Written exercise a | Reproduce the records verbatim, everything from the line containing "You are a computer-use agent. The image size is (818, 793)." down to the line containing "The image size is (1456, 819).", with both of those lines included.

··· Source

YOLOv8 Tutorial

This tutorial will guide you through using trtutils with YOLOv8 models. We will cover:

  1. Exporting ONNX weights from YOLOv8

  2. Converting to end-to-end ONNX

  3. Building a TensorRT engine

  4. Running inference with the engine

  5. Advanced features and optimizations

Exporting ONNX Weights

YOLOv8 is implemented by Ultralytics and requires a two-step process for end-to-end ONNX export. First, export the basic ONNX weights:

# Install ultralytics if you haven't already
$ pip install ultralytics

# Export ONNX weights
# This will save the ONNX file in the same directory as your PyTorch weights
$ yolo export model=TORCH_WEIGHTS format=onnx

Converting to End-to-End ONNX

Next, convert the Ultralytics ONNX weights to end-to-end format:

# Clone the YOLOv8-TensorRT repository
$ git clone https://github.com/triple-Mu/YOLOv8-TensorRT.git
$ cd YOLOv8-TensorRT

# Convert the weights to end-to-end format
# Adjust parameters according to your needs:
# - iou-thres: IoU threshold for NMS
# - conf-thres: Confidence threshold
# - topk: Maximum number of detections
# - input-shape: Input image size
$ python3 export-det.py \
    --weights PATH_TO_WEIGHTS \
    --iou-thres 0.5 \
    --conf-thres 0.25 \
    --topk 100 \
    --opset 11 \
    --sim \
    --input-shape 1,3,640,640 \
    --device cuda:0

Building TensorRT Engine

Once you have the end-to-end ONNX weights, build a TensorRT engine:

from trtutils.trtexec import build_engine

# Build the engine with FP16 precision
build_engine(
    weights="yolov8.onnx",
    output="yolov8.engine",
    fp16=True,
    workspace_size=1 << 30,  # 1GB workspace
)

# For Jetson devices with DLA support
build_engine(
    weights="yolov8.onnx",
    output="yolov8_dla.engine",
    fp16=True,
    dla_core=0,  # Use DLA core 0
    workspace_size=1 << 30,
)

Running Inference

The YOLO class provides a high-level interface for running YOLOv8 inference:

import cv2
from trtutils.impls.yolo import YOLO, YOLO8

# Load the YOLOv8 model
yolo = YOLO("yolov8.engine")

# OR, use the YOLO8 class
yolo = YOLO8("yolov8.engine")

# Read and process an image
img = cv2.imread("example.jpg")
detections = yolo.end2end(img)

# Print results
for bbox, confidence, class_id in detections:
    print(f"Class: {class_id}, Confidence: {confidence}")

······
··· Supplied entries

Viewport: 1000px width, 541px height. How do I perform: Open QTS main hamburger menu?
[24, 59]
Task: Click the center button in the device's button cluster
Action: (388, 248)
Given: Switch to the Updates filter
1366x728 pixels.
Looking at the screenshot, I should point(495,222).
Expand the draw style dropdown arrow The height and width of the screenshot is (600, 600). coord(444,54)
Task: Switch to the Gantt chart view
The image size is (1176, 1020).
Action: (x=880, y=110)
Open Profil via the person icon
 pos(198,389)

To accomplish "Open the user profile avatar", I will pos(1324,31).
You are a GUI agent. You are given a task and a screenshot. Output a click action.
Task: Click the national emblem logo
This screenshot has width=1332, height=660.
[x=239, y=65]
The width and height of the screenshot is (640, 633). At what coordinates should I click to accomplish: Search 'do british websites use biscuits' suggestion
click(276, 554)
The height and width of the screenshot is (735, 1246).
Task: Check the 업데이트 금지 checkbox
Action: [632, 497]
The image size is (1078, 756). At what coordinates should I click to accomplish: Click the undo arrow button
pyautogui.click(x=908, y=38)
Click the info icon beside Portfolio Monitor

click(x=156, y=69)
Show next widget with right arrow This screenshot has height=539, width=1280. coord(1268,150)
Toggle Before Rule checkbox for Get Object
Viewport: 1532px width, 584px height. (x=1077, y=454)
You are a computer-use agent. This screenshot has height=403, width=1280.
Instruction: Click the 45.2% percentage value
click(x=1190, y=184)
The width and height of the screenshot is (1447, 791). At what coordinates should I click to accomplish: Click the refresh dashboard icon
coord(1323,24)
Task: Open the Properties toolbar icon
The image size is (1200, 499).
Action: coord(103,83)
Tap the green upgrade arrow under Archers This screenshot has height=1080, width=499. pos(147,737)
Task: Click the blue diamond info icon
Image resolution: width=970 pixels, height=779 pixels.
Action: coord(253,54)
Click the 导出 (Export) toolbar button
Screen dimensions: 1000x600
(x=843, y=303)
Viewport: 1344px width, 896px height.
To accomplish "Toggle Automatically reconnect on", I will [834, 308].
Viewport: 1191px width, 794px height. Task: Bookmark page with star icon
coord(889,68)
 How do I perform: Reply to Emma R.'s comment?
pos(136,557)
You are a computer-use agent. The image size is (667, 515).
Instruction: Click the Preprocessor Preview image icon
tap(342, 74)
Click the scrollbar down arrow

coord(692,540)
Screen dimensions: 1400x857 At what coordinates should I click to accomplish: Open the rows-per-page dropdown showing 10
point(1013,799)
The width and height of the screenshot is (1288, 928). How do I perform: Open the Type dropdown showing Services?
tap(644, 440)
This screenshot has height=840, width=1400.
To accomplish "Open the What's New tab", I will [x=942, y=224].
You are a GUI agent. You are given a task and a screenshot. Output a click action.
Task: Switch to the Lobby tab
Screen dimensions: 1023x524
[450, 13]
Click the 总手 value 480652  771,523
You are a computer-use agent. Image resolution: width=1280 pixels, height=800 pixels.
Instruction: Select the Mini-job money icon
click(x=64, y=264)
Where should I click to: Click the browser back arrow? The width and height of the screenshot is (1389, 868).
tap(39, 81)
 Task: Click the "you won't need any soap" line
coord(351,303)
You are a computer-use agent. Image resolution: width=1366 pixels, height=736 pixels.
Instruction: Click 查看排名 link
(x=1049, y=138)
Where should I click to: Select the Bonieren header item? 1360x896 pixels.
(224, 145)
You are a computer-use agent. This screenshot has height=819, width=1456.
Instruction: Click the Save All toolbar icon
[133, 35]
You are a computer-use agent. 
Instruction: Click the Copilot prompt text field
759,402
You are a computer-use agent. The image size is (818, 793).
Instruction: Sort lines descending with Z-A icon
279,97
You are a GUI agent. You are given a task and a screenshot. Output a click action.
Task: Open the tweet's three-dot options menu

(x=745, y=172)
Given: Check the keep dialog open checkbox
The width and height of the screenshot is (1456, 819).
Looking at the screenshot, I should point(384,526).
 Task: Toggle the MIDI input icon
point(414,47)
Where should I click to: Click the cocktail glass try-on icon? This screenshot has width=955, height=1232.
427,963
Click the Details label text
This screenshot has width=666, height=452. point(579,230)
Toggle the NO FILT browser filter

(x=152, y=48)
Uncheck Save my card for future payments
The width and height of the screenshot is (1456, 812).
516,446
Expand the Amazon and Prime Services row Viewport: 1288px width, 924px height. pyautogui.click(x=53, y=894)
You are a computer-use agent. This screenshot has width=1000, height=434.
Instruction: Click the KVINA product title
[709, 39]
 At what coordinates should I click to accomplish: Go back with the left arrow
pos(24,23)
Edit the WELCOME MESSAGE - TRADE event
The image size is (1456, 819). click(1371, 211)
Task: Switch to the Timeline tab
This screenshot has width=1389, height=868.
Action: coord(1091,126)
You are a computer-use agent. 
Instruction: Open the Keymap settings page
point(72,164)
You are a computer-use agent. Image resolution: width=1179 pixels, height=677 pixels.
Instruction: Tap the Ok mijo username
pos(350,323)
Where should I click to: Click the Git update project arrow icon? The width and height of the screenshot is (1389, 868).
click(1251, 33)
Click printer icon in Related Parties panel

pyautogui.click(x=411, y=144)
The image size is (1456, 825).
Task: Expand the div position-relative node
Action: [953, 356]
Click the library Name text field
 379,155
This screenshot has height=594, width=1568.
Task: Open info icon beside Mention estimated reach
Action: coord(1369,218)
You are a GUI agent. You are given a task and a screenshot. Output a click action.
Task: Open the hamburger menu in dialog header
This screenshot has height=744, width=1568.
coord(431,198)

······

Written exercise b | According to the YOLOv8 tutorial, who implements YOLOv8?

Answer a |
You are a computer-use agent. The image size is (818, 793).
Instruction: Sort lines descending with Z-A icon
279,97
You are a GUI agent. You are given a task and a screenshot. Output a click action.
Task: Open the tweet's three-dot options menu

(x=745, y=172)
Given: Check the keep dialog open checkbox
The width and height of the screenshot is (1456, 819).
Looking at the screenshot, I should point(384,526).
 Task: Toggle the MIDI input icon
point(414,47)
Where should I click to: Click the cocktail glass try-on icon? This screenshot has width=955, height=1232.
427,963
Click the Details label text
This screenshot has width=666, height=452. point(579,230)
Toggle the NO FILT browser filter

(x=152, y=48)
Uncheck Save my card for future payments
The width and height of the screenshot is (1456, 812).
516,446
Expand the Amazon and Prime Services row Viewport: 1288px width, 924px height. pyautogui.click(x=53, y=894)
You are a computer-use agent. This screenshot has width=1000, height=434.
Instruction: Click the KVINA product title
[709, 39]
 At what coordinates should I click to accomplish: Go back with the left arrow
pos(24,23)
Edit the WELCOME MESSAGE - TRADE event
The image size is (1456, 819). click(1371, 211)

Answer b | Ultralytics